**Records provided:**
+-------+
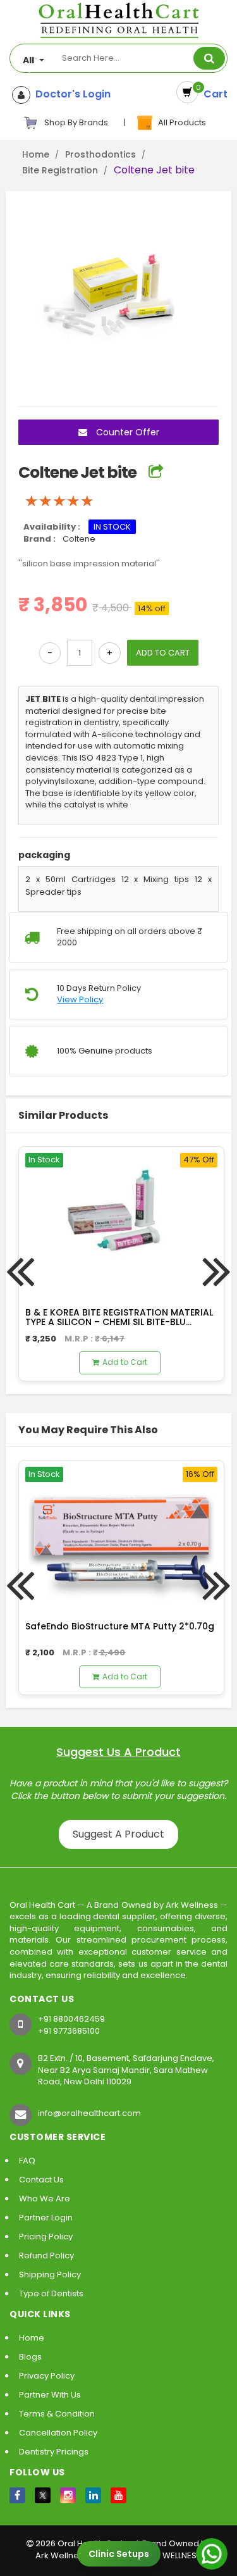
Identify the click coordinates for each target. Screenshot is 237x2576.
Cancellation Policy (58, 2433)
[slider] (59, 501)
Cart (213, 94)
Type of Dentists (51, 2293)
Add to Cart (124, 1362)
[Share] (156, 472)
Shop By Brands (75, 122)
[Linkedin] (93, 2495)
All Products (180, 122)
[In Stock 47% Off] (121, 1220)
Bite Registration (60, 170)
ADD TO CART (163, 653)
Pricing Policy (46, 2237)
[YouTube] (118, 2495)
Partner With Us (50, 2395)
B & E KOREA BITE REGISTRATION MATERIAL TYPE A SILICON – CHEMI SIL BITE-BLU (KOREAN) (119, 1322)
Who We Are (44, 2199)
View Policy (80, 999)
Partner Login (46, 2218)
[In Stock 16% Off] (121, 1534)
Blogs (30, 2357)
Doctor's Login (70, 94)
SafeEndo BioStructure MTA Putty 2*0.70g (119, 1626)
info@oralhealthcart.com (89, 2113)
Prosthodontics (100, 154)
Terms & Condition (57, 2414)
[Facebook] (17, 2495)
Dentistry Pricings (53, 2452)
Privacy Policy (47, 2376)
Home (35, 154)
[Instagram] (68, 2495)
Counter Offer (126, 432)
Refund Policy (46, 2255)
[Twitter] (43, 2495)
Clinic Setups (118, 2554)
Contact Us (41, 2180)
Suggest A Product (118, 1834)
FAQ (27, 2161)
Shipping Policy (50, 2274)
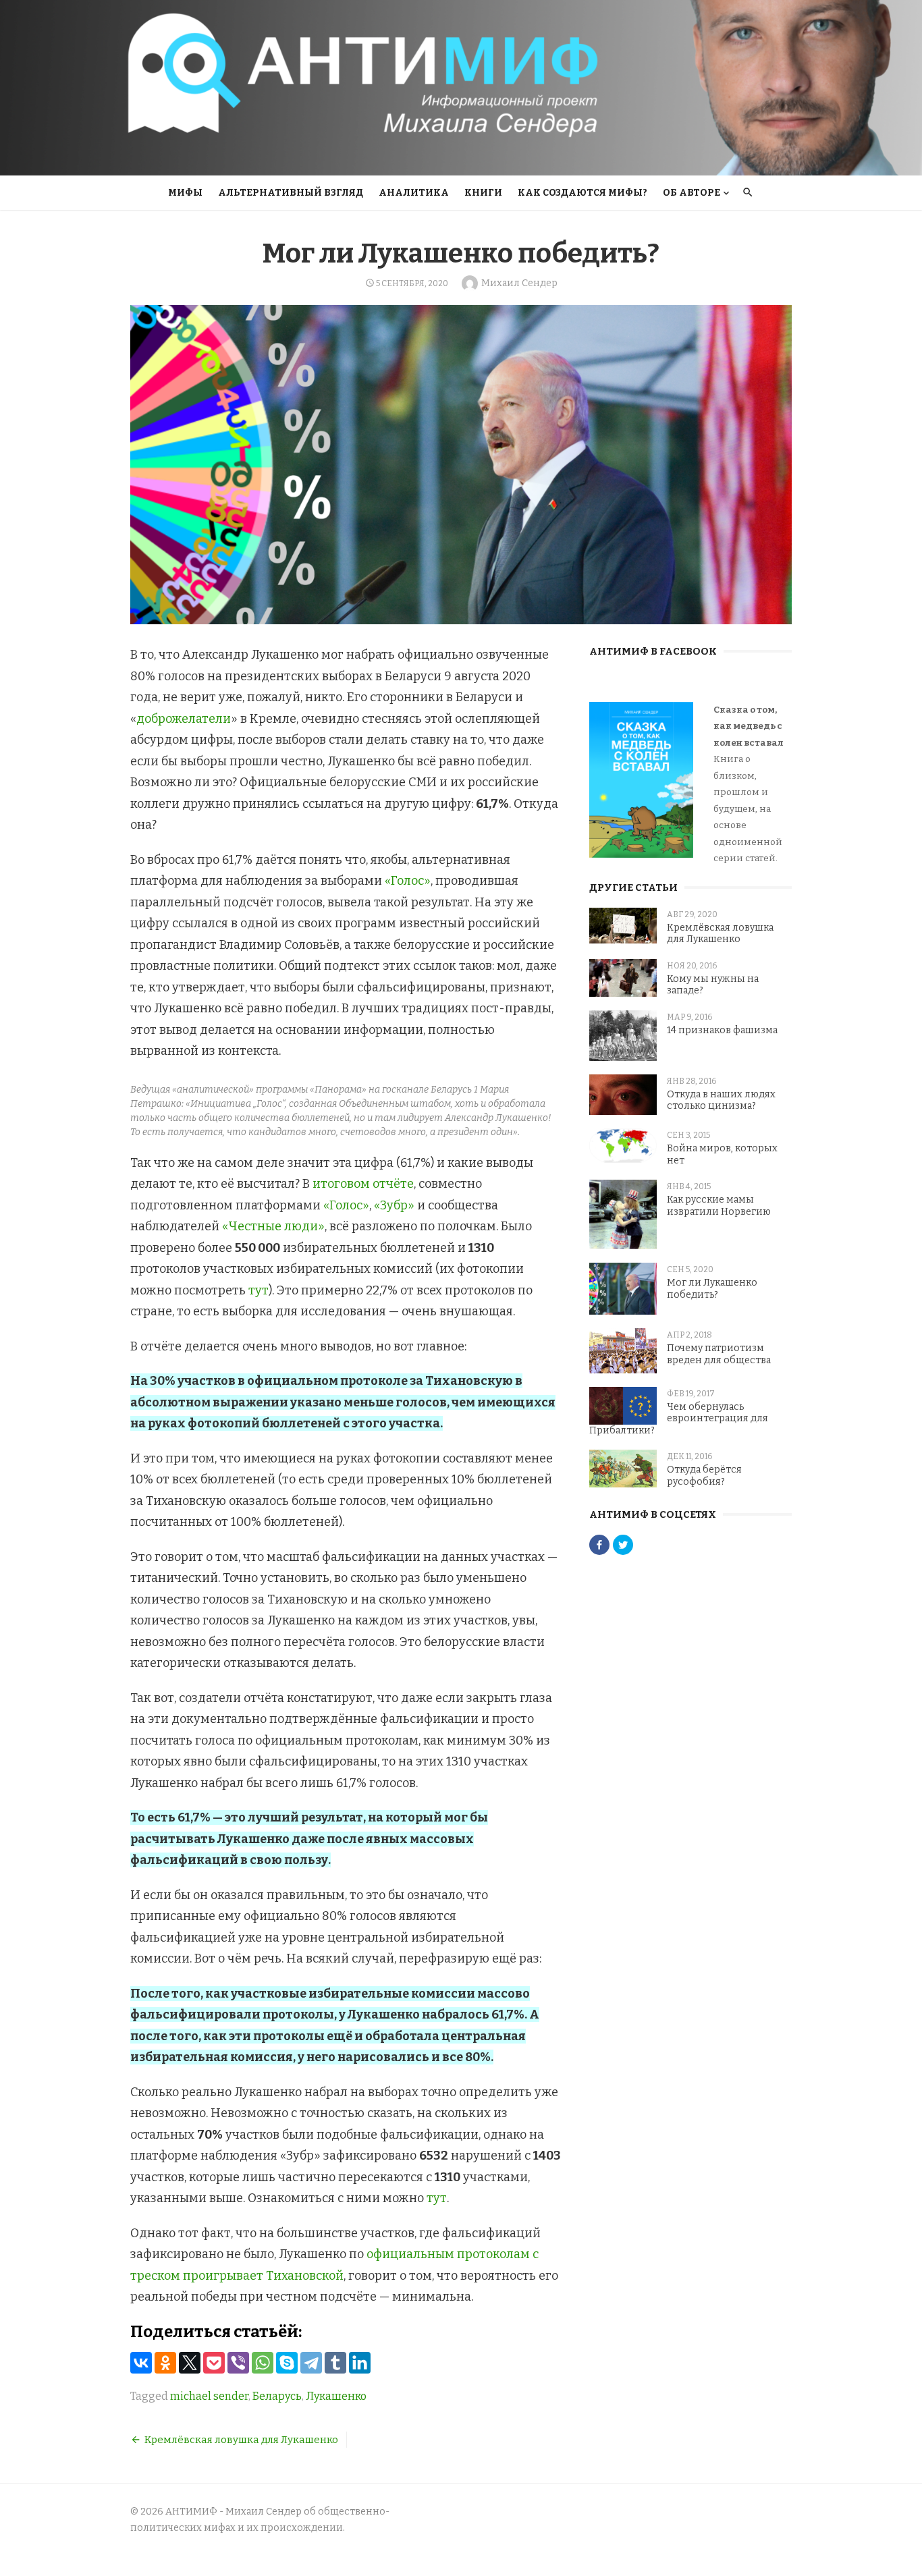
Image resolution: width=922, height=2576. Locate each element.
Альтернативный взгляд (290, 192)
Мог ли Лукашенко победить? (712, 1288)
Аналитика (414, 192)
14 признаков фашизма (722, 1030)
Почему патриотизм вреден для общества (719, 1354)
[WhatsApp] (262, 2363)
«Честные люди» (273, 1226)
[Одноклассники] (165, 2363)
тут (258, 1290)
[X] (189, 2363)
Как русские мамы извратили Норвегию (719, 1205)
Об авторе (691, 192)
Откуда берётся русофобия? (704, 1475)
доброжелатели (183, 718)
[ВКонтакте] (141, 2363)
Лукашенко (336, 2396)
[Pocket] (214, 2363)
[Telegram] (311, 2363)
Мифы (185, 192)
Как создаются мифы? (582, 192)
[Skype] (287, 2363)
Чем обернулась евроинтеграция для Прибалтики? (678, 1418)
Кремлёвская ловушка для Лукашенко (241, 2440)
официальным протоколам (448, 2254)
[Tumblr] (335, 2363)
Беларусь (277, 2396)
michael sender (209, 2396)
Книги (483, 192)
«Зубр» (394, 1205)
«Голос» (408, 880)
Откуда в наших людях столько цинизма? (721, 1100)
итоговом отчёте (363, 1183)
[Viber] (238, 2363)
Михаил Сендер (519, 283)
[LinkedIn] (360, 2363)
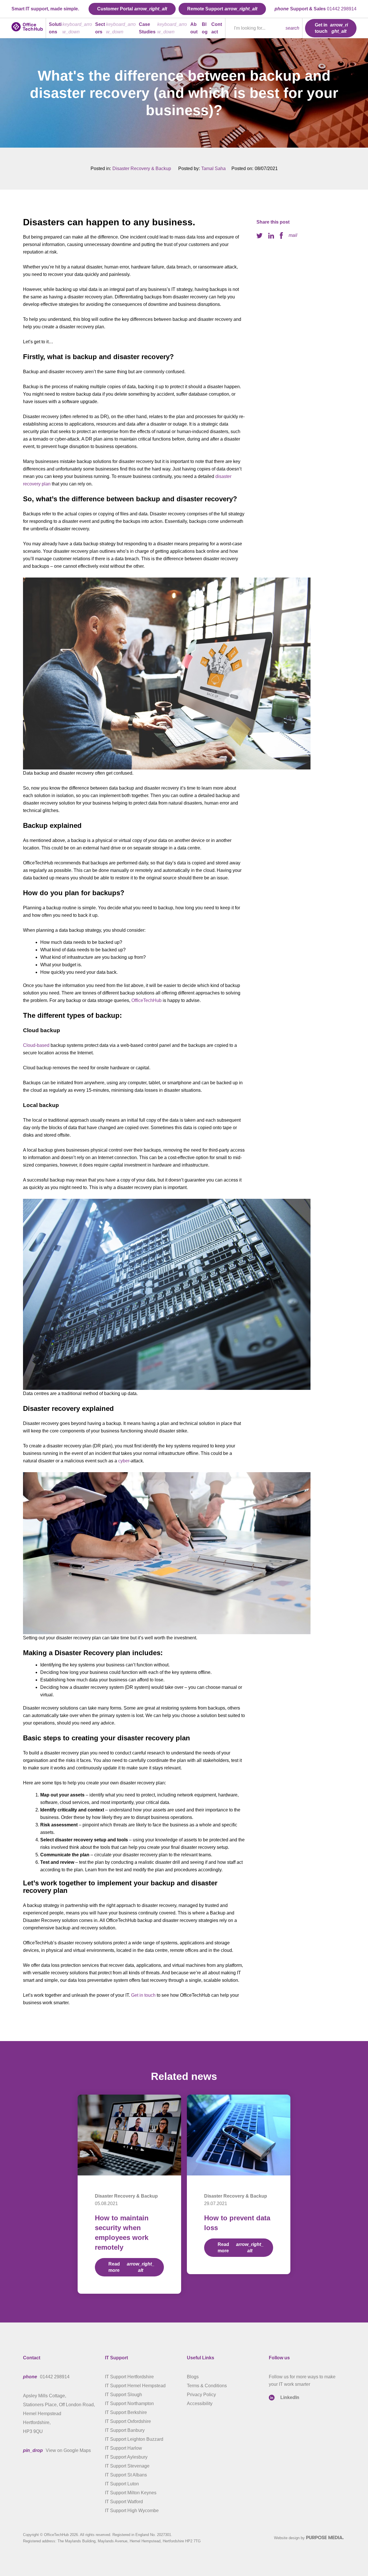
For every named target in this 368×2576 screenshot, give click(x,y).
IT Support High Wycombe (132, 2510)
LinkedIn (289, 2397)
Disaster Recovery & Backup (141, 168)
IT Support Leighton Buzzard (134, 2439)
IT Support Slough (123, 2394)
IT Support (116, 2357)
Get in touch (143, 1995)
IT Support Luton (122, 2483)
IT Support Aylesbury (126, 2457)
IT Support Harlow (123, 2448)
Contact (216, 28)
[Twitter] (259, 235)
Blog (205, 28)
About (194, 28)
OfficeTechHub (146, 1000)
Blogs (193, 2376)
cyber (123, 1460)
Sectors (100, 28)
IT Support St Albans (126, 2474)
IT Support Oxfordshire (128, 2421)
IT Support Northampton (129, 2403)
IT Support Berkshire (126, 2412)
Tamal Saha (213, 168)
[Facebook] (281, 235)
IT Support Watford (124, 2501)
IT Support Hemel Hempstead (135, 2385)
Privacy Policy (201, 2394)
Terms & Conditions (207, 2385)
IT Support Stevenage (127, 2465)
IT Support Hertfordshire (129, 2376)
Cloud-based (36, 1045)
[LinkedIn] (271, 235)
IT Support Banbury (125, 2430)
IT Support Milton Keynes (130, 2492)
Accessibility (199, 2403)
+-------+
**What you are asked to do:** Once the pictures are removed, print all the remaining data exactly as it stands.

**Solution to this problem:**
Identify the click coordinates for each target. Screenshot is 237x2576.
Cancellation Policy (58, 2433)
[slider] (59, 501)
Cart (213, 94)
Type of Dentists (51, 2293)
Add to Cart (124, 1362)
[Share] (156, 472)
Shop By Brands (75, 122)
[Linkedin] (93, 2495)
All Products (180, 122)
[In Stock 47% Off] (121, 1220)
Bite Registration (60, 170)
ADD TO CART (163, 653)
Pricing Policy (46, 2237)
[YouTube] (118, 2495)
Partner With Us (50, 2395)
B & E KOREA BITE REGISTRATION MATERIAL TYPE A SILICON – CHEMI SIL BITE-BLU (KOREAN) (119, 1322)
Who We Are (44, 2199)
View Policy (80, 999)
Partner Login (46, 2218)
[In Stock 16% Off] (121, 1534)
Blogs (30, 2357)
Doctor's Login (70, 94)
SafeEndo BioStructure MTA Putty 2*0.70g (119, 1626)
info@oralhealthcart.com (89, 2113)
Prosthodontics (100, 154)
Terms & Condition (57, 2414)
[Facebook] (17, 2495)
Dentistry Pricings (53, 2452)
Privacy Policy (47, 2376)
Home (35, 154)
[Instagram] (68, 2495)
Counter Offer (126, 432)
Refund Policy (46, 2255)
[Twitter] (43, 2495)
Clinic Setups (118, 2554)
Contact Us (41, 2180)
Suggest A Product (118, 1834)
FAQ (27, 2161)
Shipping Policy (50, 2274)
Image resolution: width=922, height=2576. Locate each element.
Альтернативный взгляд (290, 192)
Мог ли Лукашенко победить? (712, 1288)
Аналитика (414, 192)
14 признаков фашизма (722, 1030)
Почему патриотизм вреден для общества (719, 1354)
[WhatsApp] (262, 2363)
«Честные люди» (273, 1226)
[Одноклассники] (165, 2363)
тут (258, 1290)
[X] (189, 2363)
Как русские мамы извратили Норвегию (719, 1205)
Об авторе (691, 192)
Откуда берётся русофобия? (704, 1475)
доброжелатели (183, 718)
[ВКонтакте] (141, 2363)
Лукашенко (336, 2396)
[Pocket] (214, 2363)
[Telegram] (311, 2363)
Мифы (185, 192)
Как создаются мифы? (582, 192)
[Skype] (287, 2363)
Чем обернулась евроинтеграция для Прибалтики? (678, 1418)
Кремлёвская ловушка для Лукашенко (241, 2440)
официальным протоколам (448, 2254)
[Tumblr] (335, 2363)
Беларусь (277, 2396)
michael sender (209, 2396)
Книги (483, 192)
«Зубр» (394, 1205)
«Голос» (408, 880)
Откуда в наших людях столько цинизма? (721, 1100)
итоговом отчёте (363, 1183)
[Viber] (238, 2363)
Михаил Сендер (519, 283)
[LinkedIn] (360, 2363)
For every named target in this 368×2576 screenshot, give click(x,y).
IT Support High Wycombe (132, 2510)
LinkedIn (289, 2397)
Disaster Recovery & Backup (141, 168)
IT Support Leighton Buzzard (134, 2439)
IT Support Slough (123, 2394)
IT Support (116, 2357)
Get in touch (143, 1995)
IT Support Luton (122, 2483)
IT Support Aylesbury (126, 2457)
IT Support Harlow (123, 2448)
Contact (216, 28)
[Twitter] (259, 235)
Blog (205, 28)
About (194, 28)
OfficeTechHub (146, 1000)
Blogs (193, 2376)
cyber (123, 1460)
Sectors (100, 28)
IT Support St Albans (126, 2474)
IT Support Oxfordshire (128, 2421)
IT Support Northampton (129, 2403)
IT Support Berkshire (126, 2412)
Tamal Saha (213, 168)
[Facebook] (281, 235)
IT Support Watford (124, 2501)
IT Support Hemel Hempstead (135, 2385)
Privacy Policy (201, 2394)
Terms & Conditions (207, 2385)
IT Support Stevenage (127, 2465)
IT Support Hertfordshire (129, 2376)
Cloud-based (36, 1045)
[LinkedIn] (271, 235)
IT Support Banbury (125, 2430)
IT Support Milton Keynes (130, 2492)
Accessibility (199, 2403)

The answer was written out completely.